There will always be people that need to tune their code down to exactly what instructions run on what core, just as there are still people that need to do their own memory management, but it shouldn't be a requirement for getting good mileage out of those cores. I can't wait for the day when calling submit feels as archaic as calling malloc.

Developer Joy, Part 2

I got some good comments on my last post, including a few submissions. One idea that I intentionally left out was that of working on a project you're passionate about. In fact, I think the point of developer joy is that developer joy has to transcend love for a project. It is the stuff that keeps us going despite working on code with a purpose which we find boring. It is the stuff that makes writing dull-but-important software worthwhile. It's the stuff that, in short, every good tech lead should keep an eye on.

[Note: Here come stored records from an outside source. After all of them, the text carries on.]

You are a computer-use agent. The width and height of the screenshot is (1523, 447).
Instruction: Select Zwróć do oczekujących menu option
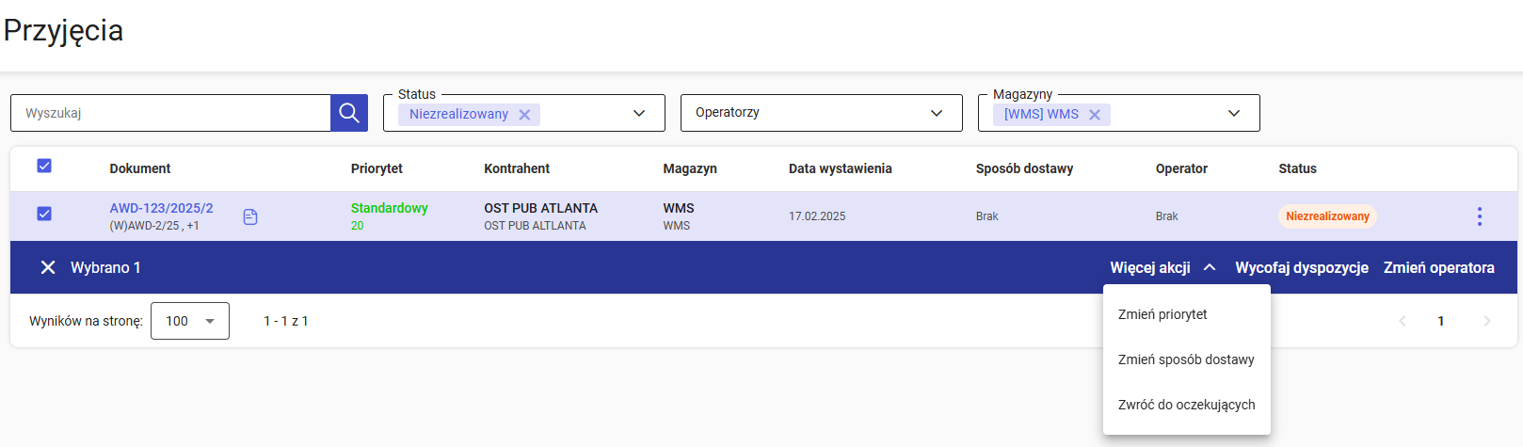pyautogui.click(x=1186, y=405)
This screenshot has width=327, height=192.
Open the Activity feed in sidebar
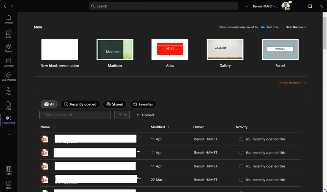[x=9, y=19]

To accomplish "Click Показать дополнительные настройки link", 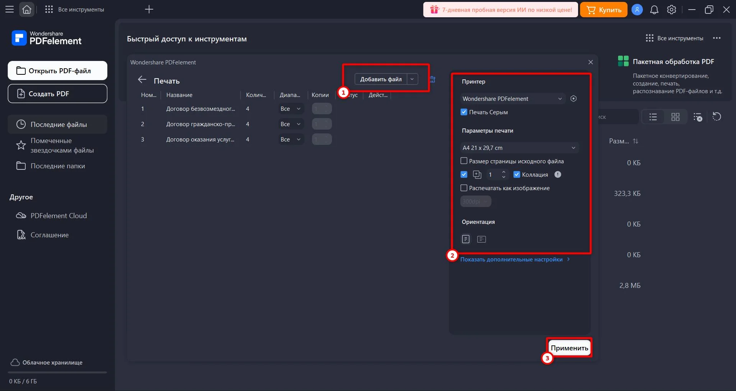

Sadly, most developers are not working on problems that they find intrinsically fascinating. I told myself in coming into computing as a career that one reason I was doing it was that it had application in so many areas. And getting to apply computing to the fashion industry is a problem I find rather fascinating (and never in a million years expected to be solving). But I spent many years in industries that bored me to death to get to where I am today, and I still enjoyed myself immensely doing it so long as I had enough elements of developer joy.

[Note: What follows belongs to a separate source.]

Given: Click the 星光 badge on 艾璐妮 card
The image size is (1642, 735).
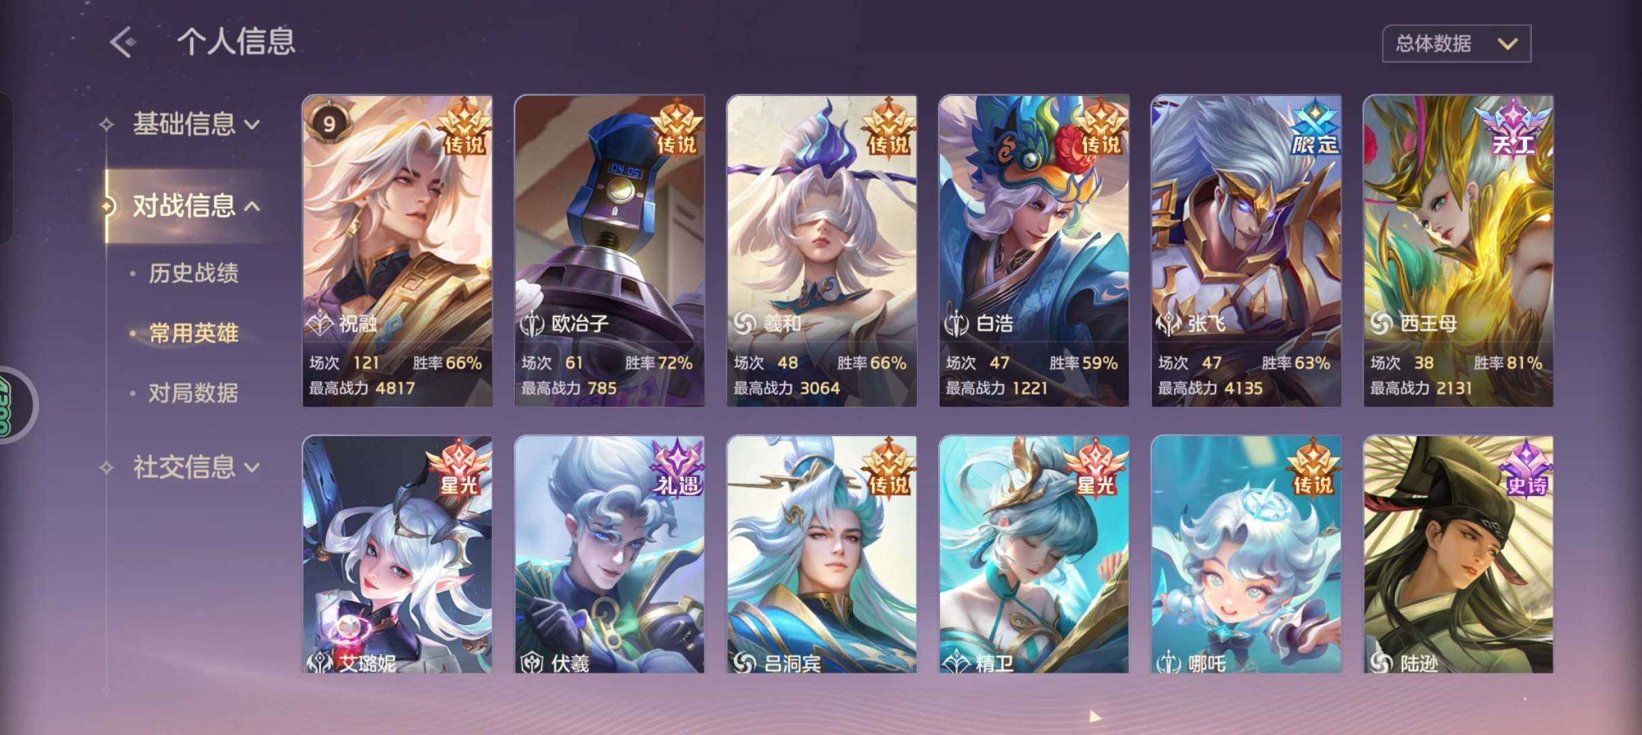Looking at the screenshot, I should point(459,468).
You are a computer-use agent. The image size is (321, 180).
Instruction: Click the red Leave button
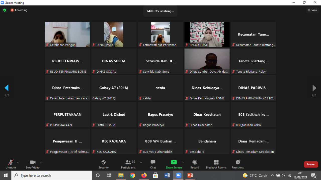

As an illustration of this joy, one of the more enjoyable projects I ever worked on was the distribution of the test runner for a code base I worked on. The code base had thousands of tests, most of which were slow integration tests, and we expected this test suite to run and pass both on every checkin, and before developers checked in code. We'd gotten to a point where tests were taking 4 hours and most of a developer's local CPU cycles. We weren't willing to just get rid of tests, we weren't able to refactor the external dependencies completely to make the individual tests themselves faster (ah, sybase stored procedures!), so we set about to figuring out how to run this build process across a farm of machines. I like distributed computing, but this problem was more about dealing with the distribution system we used, debugging strange transient errors when we pulled formerly-sequential tests apart, and setting up a bunch of infrastructure to get things working.

Why did this project end up being so fulfilling? Well, for one, the team working on the project was incredibly smart. The main developer taught me a ton about the underlying distributed system and in turn we had some great team sessions of brainstorming. The whole project was around testing, and of course we wrote tests themselves for the project components so it was a well-developed system. We had plenty of time to actually work on the problem. And the solution we produced was pretty awesome. In short, it was a fun problem to solve not because I love build systems and tools (a common mis-conception about me, actually), but because I love solving hard problems, solving them well, and solving them with smart people.

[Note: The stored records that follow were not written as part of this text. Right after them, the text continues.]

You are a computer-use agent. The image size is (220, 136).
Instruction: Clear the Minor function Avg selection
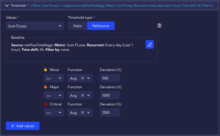pos(82,78)
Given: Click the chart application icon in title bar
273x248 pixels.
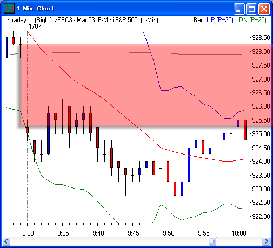Looking at the screenshot, I should click(x=9, y=8).
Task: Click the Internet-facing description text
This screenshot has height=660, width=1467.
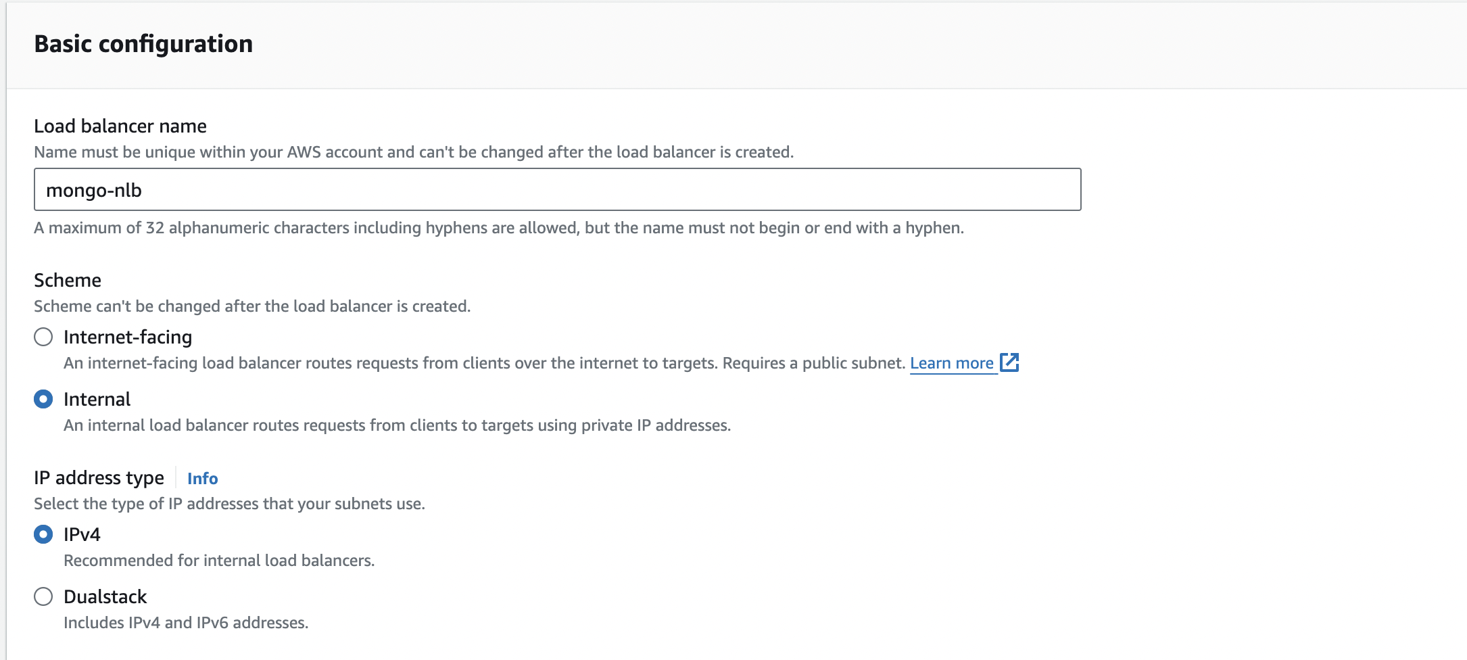Action: coord(483,363)
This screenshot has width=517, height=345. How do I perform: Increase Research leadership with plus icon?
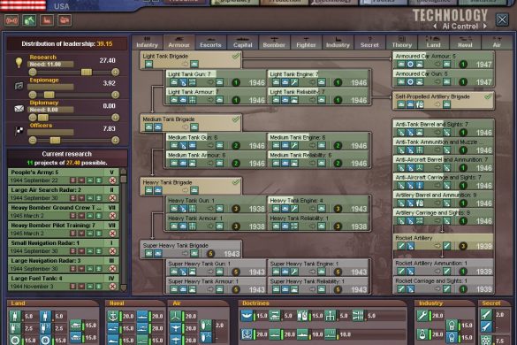(115, 72)
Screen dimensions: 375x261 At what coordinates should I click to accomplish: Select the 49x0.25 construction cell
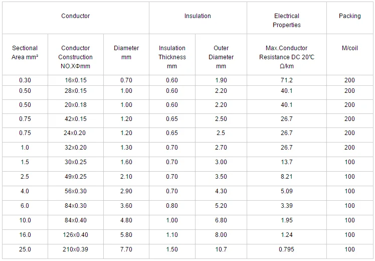76,177
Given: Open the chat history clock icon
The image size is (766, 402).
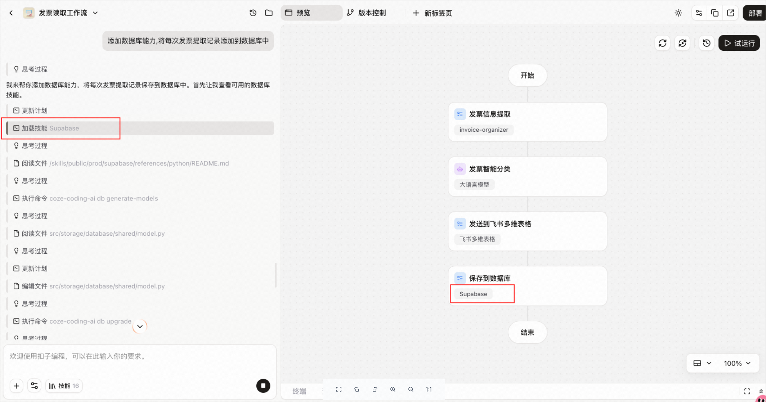Looking at the screenshot, I should pyautogui.click(x=253, y=13).
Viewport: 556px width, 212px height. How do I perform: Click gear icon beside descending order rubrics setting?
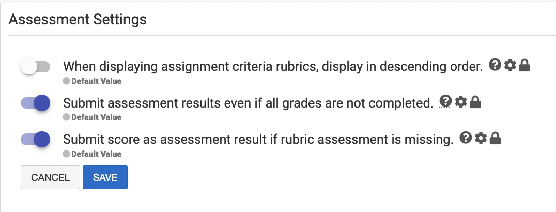tap(510, 65)
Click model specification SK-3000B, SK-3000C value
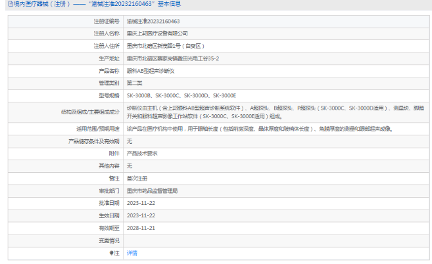Screen dimensions: 432x264 [x=181, y=95]
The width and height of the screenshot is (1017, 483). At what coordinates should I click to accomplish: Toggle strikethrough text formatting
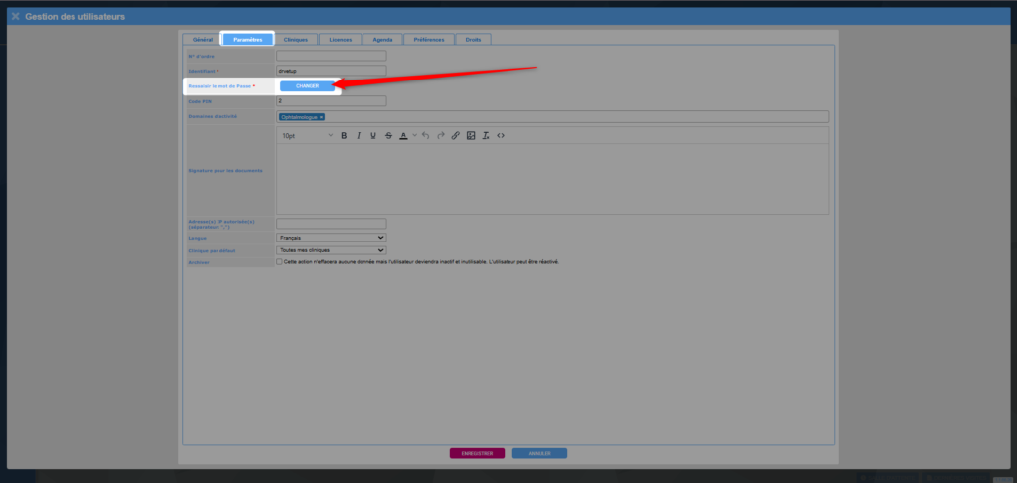point(388,135)
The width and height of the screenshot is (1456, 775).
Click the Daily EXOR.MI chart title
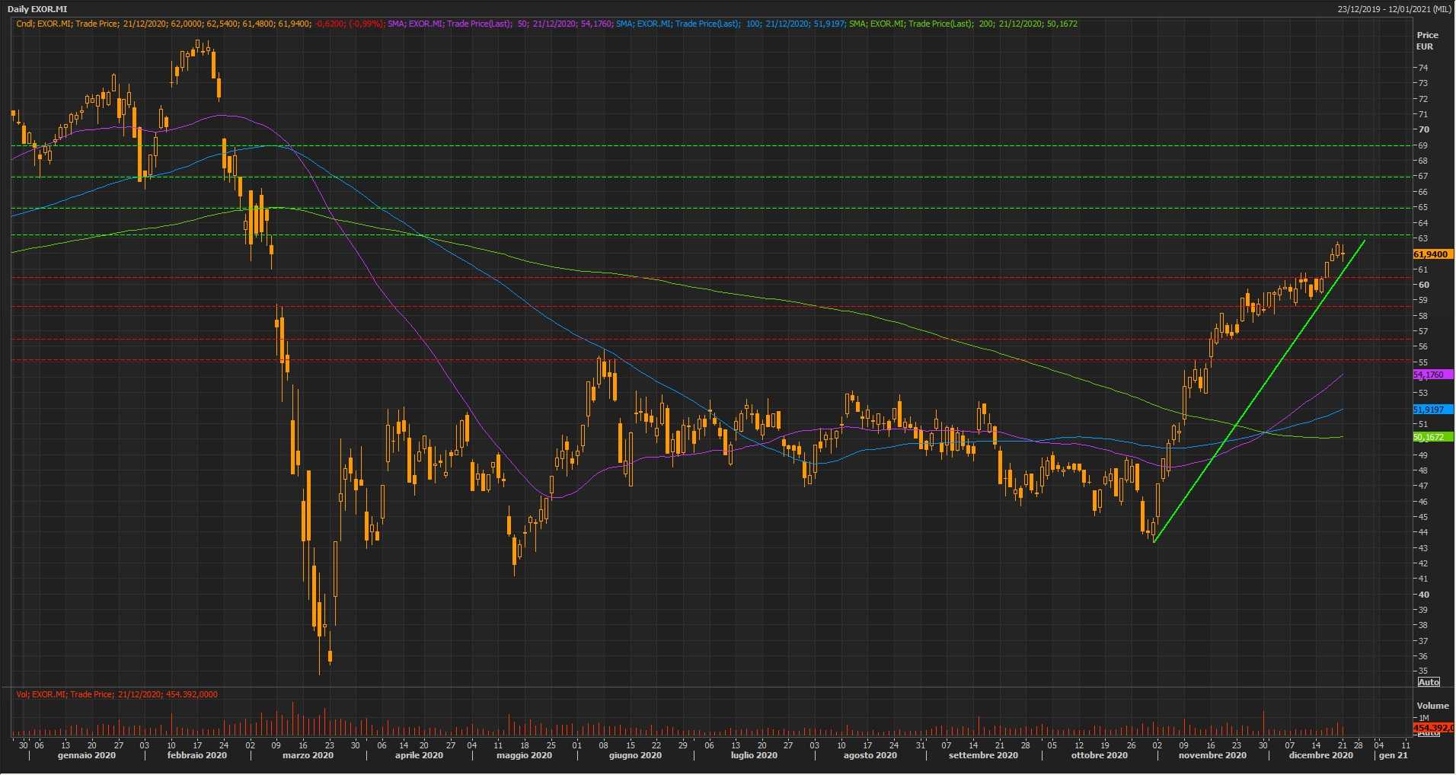pos(37,9)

Some developers are always going to need projects that they are passionate about. Those developers tend to form startups, go into academia, or find a spot in a big company with the resources to splash on their particular niche. But most of us work on problems that we solve to pay the bills. That doesn't mean there isn't joy in a day's work. When that work involves learning new things, perfecting your own expertise, being able to solve problems and see those solutions delivered, it gives us joy. Tech leads, CTOs, and founders sometimes forget that the people working for them may not have the same love for the project that they do. Keeping up the elements of developer joy helps bridge that inspiration gap.